Onze petites trahisons- Agnès Gruda
"C’est simplement que dans la vie, il y a les gens qu’on voit et il y a les autres, ceux qui passent inaperçus. J’ai toujours appartenu à la seconde espèce, c’est un fait, et je l’ai tacitement accepté. Je regardais maman, elle te regardait, et c’était comme ça, c’était notre réalité à nous, notre chaîne à nous trois".
Pour ma première participation au septembre québécois, chez Karine et Yue, j’ai eu la main heureuse. (Merci Cuné !) Ces onze nouvelles sont bonnes, vraiment très bonnes. Y sont évoquées les petites et grandes trahisons qui jalonnent nos existences, et pour toujours laissent des traces. Une femme croise son idole sur un banc et se sent flouée par sa banalité, une femme cache la mort de leur mère à son frère pour l’avoir enfin tout à elle, une adolescente rencontre le père qu’on lui a longtemps caché et là encore, la déception est amère... Si les trahisons dont il est question sont de gravité variable, en revanche toutes les nouvelles sont excellentes et addictives. Cuné a raison lorsqu’elle parle de "frustration" car on a le sentiment de lire des embryons de romans en découvrant ces textes. Agnès Gruda sait créer des personnages et des situations qui captent, séduisent, attrapent le lecteur en seulement quelques pages. On voudrait que ça ne s’arrête pas, continuer encore un peu avec eux... Elle pose le doigt sur des choses qui dérangent comme un système de santé défaillant, les migrants pour lesquels la vie n’est pas simple dans ce froid pays qu’est le Canada. Elle fait montre d’une grande finesse et d’un sens de l’observation tout à fait remarquable : ces êtres qui trahissent ou sont trahis sont d’une touchante humanité. J’ai aussi beaucoup aimé son écriture, à la fois simple et toujours si juste. Vraiment bonne pioche.
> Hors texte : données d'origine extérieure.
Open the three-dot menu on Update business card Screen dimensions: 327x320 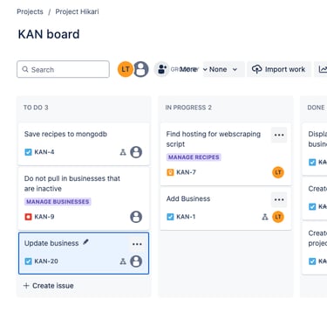click(137, 244)
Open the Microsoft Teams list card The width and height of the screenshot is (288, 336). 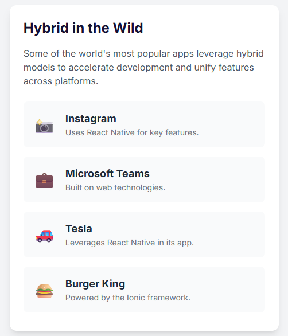(145, 179)
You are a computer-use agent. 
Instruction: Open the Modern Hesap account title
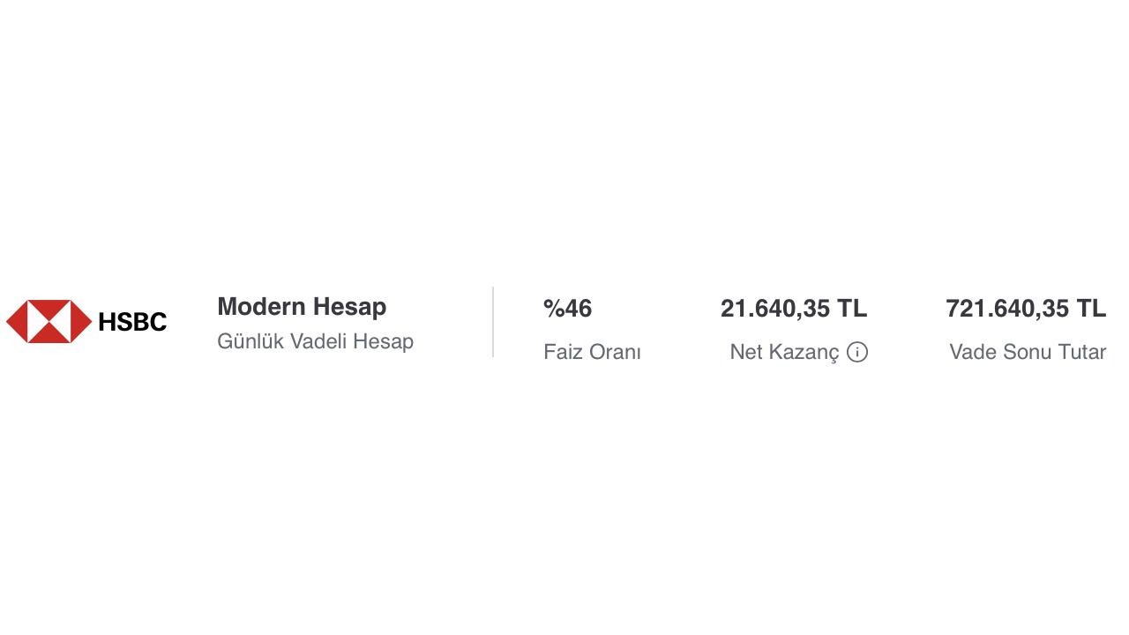302,307
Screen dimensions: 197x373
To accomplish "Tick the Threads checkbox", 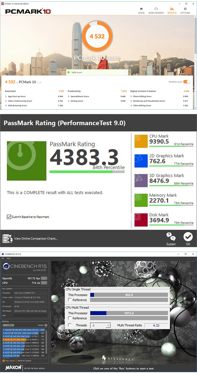I will point(70,325).
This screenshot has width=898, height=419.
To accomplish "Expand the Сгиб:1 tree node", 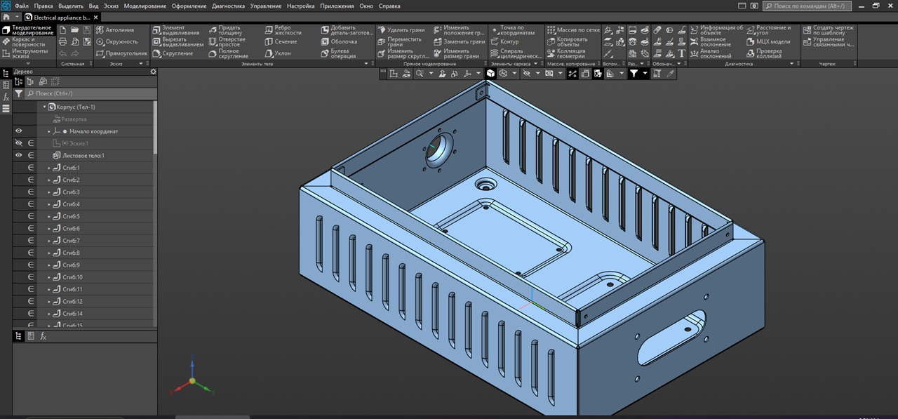I will [49, 168].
"Tout chez Olivier était vaste: sa voix qui cascadait avec un grondement hormonal, ses mains dotées de doigts monumentaux, son rire qui lui faisait produire des sons stridulants. (...) C'était comme s’il y avait eu de la matière en excès le jour de sa conception, comme si le responsable de l’inventaire avait oublié d'ajuster le débit, ou de compter les cordes vocales."